Page text
▼

Works of Art in public collections – philanthropy at a price – Part 2

We recently had the opportunity to visit St. Petersburg where our daughter is currently studying Russian as part of a languages course at Birmingham University. Needless to say we had a fascinating time.

One of the highlights for me was the day spent at the Hermitage Museum. The enormity of the Winter Palace and its collection beggar belief; and despite spending five hours there we left feeling that we had barely scratched the surface.

Retrospectively I found myself musing on the insurance implications of such a vast and wide-ranging collection; and one of such incredible quality. Who does their insurance valuation(s)? Do they insure everything, and if so how can they possibly afford the insurance premiums? (Please note that this is not an offer to carry out the work. My feet are sufficiently well-grounded to be aware of my limitations).

▲

Objectives
1. In the Hermitage post, how many hours did the writer spend at the Hermitage Museum?
2. Do these statements agree with the Hermitage post? Answer yes or no for each and quote the deciding words. (a) The writer's daughter is studying Russian at Birmingham University. (b) The writer offers to carry out the insurance valuation. (c) After the visit, the writer felt that most of the collection had been seen.
3. How would you say this sentence from the Hermitage post in French: "One of the highlights for me was the day spent at the Hermitage Museum."

Data lines
▼

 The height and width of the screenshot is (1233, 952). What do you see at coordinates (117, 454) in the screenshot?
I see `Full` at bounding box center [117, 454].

▲

Complete answers
1. Five hours.

2.
(a) Yes: "our daughter is currently studying Russian as part of a languages course at Birmingham University"
(b) No: "Please note that this is not an offer to carry out the work."
(c) No: "we left feeling that we had barely scratched the surface"

3. L'un des temps forts pour moi a été la journée passée au musée de l'Ermitage.